## Extract provided
+++++
# Penn 113HLW 4/0 Wide



## ElTiburon (May 1, 2005)

Alright fellas now I know that these threads come in every week but I just could not find the answer I was looking for by searching the board.

Got a Penn 113HLW 4/0 Wide that I do not want to cast just yak

I have a Penn 114HLW 6/0 Wide with straight 50# mono for yaking out and other smaller rigs for surfcasting

What should I spool the 4/0 wide with? It'll be on a 6'6" 30-50 lb class rod

I was thinking 40# straight mono or 65# PP topped with 40 mono


----------



## justletmein (Feb 11, 2006)

I have three of the 4/wides and I have one with straight 40#, IIRC it was around 500 yards of it, maybe 475... and the other two with 300 yards of 65# PP topped with 40#, one of which has about 50 yards of 80# top shot because I had to trim the end of the line at the beach and that's all I had with me so I just use it for dropping backside of the bar.


----------



## ElTiburon (May 1, 2005)

How much mono you think is on top of that 65# PP?


----------



## justletmein (Feb 11, 2006)

ElTiburon said:


> How much mono you think is on top of that 65# PP?


I could guess, but I'd probably be lying. I always measure with a line counter while I'm spooling but couple days go by and I forget.


----------



## ElTiburon (May 1, 2005)

Lol tell me about it I started off measuring using a football field... not kidding...


----------



## Torpedo (May 21, 2004)

According to my calculations using an online line calculator and manufacturers line diameter properties for power pro, general properties for mono and reel capacity as stated by the manufacturer this is what I came up with.

65 lb power pro is is .016 diameter and 40 lb test mono is .024 diameter.

300 yds of power pro will occupy as much space on the reel as 133yds of 40 lb mono.

A penn 113HLW holds 600yds of .022/30lb mono which means it will hold
504 yards of .024/40lb test.

So 504 less 133 leaves enough room for 371 yards of 40 lb test.

Resulting in a total of 671 yds of line backing and mainline combined.

Leaving you room for a nice top shot.

Pack it tight and you should be able to pack over 700 yds total line on there.


----------



## ElTiburon (May 1, 2005)

Thanks torpedo! Good work! Ha Ha That's putting the degree to work! I just leave mine hanging.


----------



## Torpedo (May 21, 2004)

ElTiburon said:


> Thanks torpedo! Good work! Ha Ha That's putting the degree to work! I just leave mine hanging.


Yeah, but if it was a math degree then I could be absolutely sure.
+++++
## Task material

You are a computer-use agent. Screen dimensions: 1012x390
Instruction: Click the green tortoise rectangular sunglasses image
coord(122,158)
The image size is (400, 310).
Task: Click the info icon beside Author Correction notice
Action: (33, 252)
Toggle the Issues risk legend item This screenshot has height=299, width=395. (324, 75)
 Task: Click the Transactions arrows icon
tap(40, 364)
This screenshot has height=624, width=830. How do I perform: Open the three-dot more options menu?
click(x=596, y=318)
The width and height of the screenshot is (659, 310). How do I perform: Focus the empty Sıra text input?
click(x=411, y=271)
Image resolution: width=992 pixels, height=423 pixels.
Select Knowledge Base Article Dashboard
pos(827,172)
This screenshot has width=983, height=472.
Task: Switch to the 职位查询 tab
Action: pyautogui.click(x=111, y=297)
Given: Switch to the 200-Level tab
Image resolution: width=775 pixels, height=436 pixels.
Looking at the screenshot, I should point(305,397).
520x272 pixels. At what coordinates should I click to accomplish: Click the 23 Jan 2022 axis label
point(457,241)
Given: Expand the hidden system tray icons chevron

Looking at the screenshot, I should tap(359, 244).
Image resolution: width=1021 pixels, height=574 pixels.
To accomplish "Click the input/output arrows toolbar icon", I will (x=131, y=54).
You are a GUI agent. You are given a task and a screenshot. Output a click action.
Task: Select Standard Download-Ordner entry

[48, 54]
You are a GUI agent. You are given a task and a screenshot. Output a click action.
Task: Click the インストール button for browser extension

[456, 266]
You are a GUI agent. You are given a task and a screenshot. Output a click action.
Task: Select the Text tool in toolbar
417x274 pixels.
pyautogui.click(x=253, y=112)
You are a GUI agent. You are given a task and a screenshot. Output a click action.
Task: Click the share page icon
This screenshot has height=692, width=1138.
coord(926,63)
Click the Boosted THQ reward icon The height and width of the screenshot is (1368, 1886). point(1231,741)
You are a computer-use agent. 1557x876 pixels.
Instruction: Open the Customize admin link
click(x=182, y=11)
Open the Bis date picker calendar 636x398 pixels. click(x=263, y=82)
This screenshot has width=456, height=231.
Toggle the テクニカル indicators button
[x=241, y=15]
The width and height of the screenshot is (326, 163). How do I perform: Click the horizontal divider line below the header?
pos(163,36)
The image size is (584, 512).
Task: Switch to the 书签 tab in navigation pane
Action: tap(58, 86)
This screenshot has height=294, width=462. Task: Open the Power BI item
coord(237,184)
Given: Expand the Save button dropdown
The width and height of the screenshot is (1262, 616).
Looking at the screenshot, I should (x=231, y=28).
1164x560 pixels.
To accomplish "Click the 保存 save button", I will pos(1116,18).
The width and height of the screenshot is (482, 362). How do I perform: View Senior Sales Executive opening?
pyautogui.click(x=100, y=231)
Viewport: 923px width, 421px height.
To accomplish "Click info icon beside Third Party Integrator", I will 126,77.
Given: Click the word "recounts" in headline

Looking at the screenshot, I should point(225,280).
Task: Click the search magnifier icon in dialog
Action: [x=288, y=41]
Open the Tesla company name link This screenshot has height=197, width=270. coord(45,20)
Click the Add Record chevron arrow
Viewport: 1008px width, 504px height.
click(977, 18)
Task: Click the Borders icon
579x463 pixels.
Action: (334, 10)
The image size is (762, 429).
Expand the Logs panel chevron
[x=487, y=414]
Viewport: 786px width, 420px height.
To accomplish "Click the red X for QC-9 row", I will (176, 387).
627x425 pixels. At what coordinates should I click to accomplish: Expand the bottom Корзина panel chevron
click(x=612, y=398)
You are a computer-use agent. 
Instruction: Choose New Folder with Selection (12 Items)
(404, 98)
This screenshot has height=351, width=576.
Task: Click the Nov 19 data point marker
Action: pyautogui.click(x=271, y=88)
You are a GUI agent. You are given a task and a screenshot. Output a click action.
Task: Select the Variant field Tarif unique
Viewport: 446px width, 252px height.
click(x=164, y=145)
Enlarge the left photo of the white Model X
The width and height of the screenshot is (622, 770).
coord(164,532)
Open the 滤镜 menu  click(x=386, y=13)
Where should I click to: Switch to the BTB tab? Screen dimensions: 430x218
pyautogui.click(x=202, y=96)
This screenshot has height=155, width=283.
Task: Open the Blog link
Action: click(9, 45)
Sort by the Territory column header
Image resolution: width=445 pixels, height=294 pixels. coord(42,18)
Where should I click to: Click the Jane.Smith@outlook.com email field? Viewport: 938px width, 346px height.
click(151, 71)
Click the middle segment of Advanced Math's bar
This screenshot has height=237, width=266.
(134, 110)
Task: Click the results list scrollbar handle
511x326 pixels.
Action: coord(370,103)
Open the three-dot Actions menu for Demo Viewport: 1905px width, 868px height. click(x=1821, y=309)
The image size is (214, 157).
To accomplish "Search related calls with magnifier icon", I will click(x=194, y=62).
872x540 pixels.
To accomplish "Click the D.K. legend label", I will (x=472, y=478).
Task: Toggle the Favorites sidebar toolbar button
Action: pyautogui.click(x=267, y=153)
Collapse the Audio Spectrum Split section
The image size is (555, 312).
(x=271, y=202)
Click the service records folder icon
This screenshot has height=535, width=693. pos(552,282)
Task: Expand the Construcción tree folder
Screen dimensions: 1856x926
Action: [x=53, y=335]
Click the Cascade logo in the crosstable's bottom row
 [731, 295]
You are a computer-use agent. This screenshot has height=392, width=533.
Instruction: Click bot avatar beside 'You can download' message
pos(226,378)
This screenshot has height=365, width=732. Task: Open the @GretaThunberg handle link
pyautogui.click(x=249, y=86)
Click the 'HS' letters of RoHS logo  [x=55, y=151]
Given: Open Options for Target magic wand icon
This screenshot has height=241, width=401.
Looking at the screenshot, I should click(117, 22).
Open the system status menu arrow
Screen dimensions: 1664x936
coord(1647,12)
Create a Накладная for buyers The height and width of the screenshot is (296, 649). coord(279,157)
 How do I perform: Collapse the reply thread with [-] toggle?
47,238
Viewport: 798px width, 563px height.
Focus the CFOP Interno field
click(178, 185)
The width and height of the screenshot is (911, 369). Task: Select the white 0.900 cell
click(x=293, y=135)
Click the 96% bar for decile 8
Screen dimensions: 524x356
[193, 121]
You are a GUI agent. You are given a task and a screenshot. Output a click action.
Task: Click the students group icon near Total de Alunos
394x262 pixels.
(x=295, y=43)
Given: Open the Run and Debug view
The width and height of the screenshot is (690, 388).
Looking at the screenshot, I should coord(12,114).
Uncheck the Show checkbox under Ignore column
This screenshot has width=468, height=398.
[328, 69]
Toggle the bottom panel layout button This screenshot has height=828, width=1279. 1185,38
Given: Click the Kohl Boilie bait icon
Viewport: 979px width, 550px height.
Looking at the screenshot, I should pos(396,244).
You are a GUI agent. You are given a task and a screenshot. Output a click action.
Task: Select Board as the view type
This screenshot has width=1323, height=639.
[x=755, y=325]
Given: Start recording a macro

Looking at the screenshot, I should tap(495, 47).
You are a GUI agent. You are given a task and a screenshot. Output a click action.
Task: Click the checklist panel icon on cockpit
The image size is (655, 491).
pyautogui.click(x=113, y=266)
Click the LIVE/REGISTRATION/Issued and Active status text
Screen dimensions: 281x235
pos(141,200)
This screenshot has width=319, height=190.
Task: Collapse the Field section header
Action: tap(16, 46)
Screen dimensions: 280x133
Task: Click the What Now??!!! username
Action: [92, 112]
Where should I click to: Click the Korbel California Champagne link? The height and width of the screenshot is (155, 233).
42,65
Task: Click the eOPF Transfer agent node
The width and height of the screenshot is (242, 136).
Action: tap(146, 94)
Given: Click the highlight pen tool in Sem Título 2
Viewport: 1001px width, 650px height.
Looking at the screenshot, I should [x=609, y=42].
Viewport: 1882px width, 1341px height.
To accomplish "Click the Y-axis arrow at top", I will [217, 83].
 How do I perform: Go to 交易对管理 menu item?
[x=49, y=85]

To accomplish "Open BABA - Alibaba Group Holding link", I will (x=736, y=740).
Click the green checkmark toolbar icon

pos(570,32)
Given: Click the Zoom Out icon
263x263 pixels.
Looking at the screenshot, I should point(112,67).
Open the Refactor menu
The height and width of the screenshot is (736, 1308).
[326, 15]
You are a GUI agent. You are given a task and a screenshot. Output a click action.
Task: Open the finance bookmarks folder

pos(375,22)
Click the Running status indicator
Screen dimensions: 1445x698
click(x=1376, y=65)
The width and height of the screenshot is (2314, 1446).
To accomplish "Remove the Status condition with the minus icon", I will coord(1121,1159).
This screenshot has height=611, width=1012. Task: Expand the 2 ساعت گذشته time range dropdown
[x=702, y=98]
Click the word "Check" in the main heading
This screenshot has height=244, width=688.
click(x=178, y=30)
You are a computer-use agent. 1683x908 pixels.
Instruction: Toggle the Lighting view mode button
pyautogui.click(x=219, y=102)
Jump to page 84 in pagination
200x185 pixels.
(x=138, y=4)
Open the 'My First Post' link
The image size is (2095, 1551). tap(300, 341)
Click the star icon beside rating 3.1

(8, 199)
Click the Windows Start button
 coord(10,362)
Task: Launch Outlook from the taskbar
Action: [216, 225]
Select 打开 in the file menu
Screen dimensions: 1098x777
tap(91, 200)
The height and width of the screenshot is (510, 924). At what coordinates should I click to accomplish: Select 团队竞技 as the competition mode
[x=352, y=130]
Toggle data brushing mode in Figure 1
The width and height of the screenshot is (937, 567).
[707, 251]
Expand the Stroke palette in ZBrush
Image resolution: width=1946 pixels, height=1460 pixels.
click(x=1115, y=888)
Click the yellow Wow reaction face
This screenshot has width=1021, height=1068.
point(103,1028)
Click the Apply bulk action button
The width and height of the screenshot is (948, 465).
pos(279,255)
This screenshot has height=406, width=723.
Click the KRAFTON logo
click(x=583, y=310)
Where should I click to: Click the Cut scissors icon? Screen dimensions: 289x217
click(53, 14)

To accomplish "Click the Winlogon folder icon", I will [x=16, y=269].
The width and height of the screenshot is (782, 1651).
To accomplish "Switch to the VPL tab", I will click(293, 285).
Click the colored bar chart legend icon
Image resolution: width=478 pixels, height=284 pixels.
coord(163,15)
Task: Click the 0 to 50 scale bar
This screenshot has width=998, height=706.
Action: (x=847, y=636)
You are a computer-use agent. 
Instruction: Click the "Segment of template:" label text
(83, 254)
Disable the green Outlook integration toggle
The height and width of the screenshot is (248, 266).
+++++
## Required task 1
Copy out the part of the Penn 113HLW reel thread from "According to my" up to and including "40 lb mono.".
## Required task 2
Pull from the records the lines running from the line with "Uncheck the Show checkbox under Ignore column" up to and including the line with "pyautogui.click(x=113, y=266)", and reproduce them verbatim.
The forum thread and the records come from unrelated sources.

## Expected answer 1
According to my calculations using an online line calculator and manufacturers line diameter properties for power pro, general properties for mono and reel capacity as stated by the manufacturer this is what I came up with.

65 lb power pro is is .016 diameter and 40 lb test mono is .024 diameter.

300 yds of power pro will occupy as much space on the reel as 133yds of 40 lb mono.

## Expected answer 2
Uncheck the Show checkbox under Ignore column
This screenshot has width=468, height=398.
[328, 69]
Toggle the bottom panel layout button This screenshot has height=828, width=1279. 1185,38
Given: Click the Kohl Boilie bait icon
Viewport: 979px width, 550px height.
Looking at the screenshot, I should pos(396,244).
You are a GUI agent. You are given a task and a screenshot. Output a click action.
Task: Select Board as the view type
This screenshot has width=1323, height=639.
[x=755, y=325]
Given: Start recording a macro

Looking at the screenshot, I should tap(495, 47).
You are a GUI agent. You are given a task and a screenshot. Output a click action.
Task: Click the checklist panel icon on cockpit
The image size is (655, 491).
pyautogui.click(x=113, y=266)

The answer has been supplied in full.